When the Vaticanus and Sinaiticus shared scribes theories are developed, and the same scriptorium theories:
.
Is it pointed out that their texts of Tobit are totally different? Sinaiticus has a text that is akin to the longer Old Latin transmission lines:
.
"in the Old Testament, for example, the text of Tobit and Judith is of an entirely different recension, which is still preserved, particularly in old Latin and old Syriac documents.", Constantine Tischendorf, quoted in the Journal of Sacred Literature,and Biblical Record, Volume 3, 1863, p. 234
.
This is pointed out, usually emphasizing the Latin confluence, by the modern writers (who could consider the simpler explanation, that the medieval Latin influenced the Sinaiticus text) like Stuart D. Weeks of Durham University and Robert J. Littam of the University of Hawaii and Albert Pietersma of the University of Toronto.
.
This should be easier for them to see in Tobit, since that is one of the spots where you have "the tale of two manuscripts" the checkerboard, Tobit starts as a modern, pristine, no stains white parchment, (Codex Friderico-Augustanus, 1844 to Leipzig) and then in chapter 2 moves to the yellow with age and stains rest of Sinaiticus, of 1859 Tischendorf vintage.
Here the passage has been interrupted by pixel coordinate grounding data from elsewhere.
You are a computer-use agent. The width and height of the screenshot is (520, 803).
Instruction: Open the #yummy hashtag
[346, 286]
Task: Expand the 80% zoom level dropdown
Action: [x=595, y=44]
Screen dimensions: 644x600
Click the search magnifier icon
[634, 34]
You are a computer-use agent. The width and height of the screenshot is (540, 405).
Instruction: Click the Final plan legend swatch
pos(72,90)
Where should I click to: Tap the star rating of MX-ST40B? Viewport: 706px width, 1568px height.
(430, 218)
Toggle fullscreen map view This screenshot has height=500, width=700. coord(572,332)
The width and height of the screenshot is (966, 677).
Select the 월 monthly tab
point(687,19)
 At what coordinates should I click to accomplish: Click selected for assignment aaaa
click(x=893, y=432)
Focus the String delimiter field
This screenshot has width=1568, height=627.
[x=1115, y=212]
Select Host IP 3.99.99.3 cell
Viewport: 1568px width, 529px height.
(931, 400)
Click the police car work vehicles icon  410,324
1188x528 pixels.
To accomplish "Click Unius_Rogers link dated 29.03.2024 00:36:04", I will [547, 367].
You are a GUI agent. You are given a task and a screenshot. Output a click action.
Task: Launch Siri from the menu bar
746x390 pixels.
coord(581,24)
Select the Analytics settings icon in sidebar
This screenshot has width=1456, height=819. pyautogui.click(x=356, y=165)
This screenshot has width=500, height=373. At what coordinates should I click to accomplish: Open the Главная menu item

The picture is rather glaring.
.
Returning to the Greek ms. line, Vaticanus has the standard text that is throughout the Greek line, all uncials (Vaticanus, Alexandrinus and Venetus are mentioned in NETS) and all cursives except 319. Sinaiticus, with 319, is oddball.
.
As I expected ms. 319 is from Mt. Athos (no surprise there
🙂
since Sinaiticus Hermas and Barnabas appear to be traced there as well, with medieval Latin influences, as pointed out by the learned Scottish scholar James Donaldson, 1831-1915) and Weeks says "Ms. 319 is properly (Batopaidioj) 513 from Mt Athos; it dates from the eleventh century, and has ‘Long’ readings in 3.6-6.16." You can get the Greek font from:
.
Some Neglected Texts of Tobit: the Third Greek Version (2006)
Stuart Weeks
https://www.academia.edu/.../Some_neglected_texts_of...
.
Papyrus Oxvrhynchus 1594 joins the standard Tobit line, while 1076 is equated with the longer Latin line, except that the whole text is only five verses, making such an identification a bit of an extrapolation. The five Qumran fragments, four in Aramaic, one in Hebrew, do equate better to the Latin tradition (plus Sinaiticus, which however is often noted as unsatisfactory and corrupt and subject to many scribal errors) than the traditional Greek.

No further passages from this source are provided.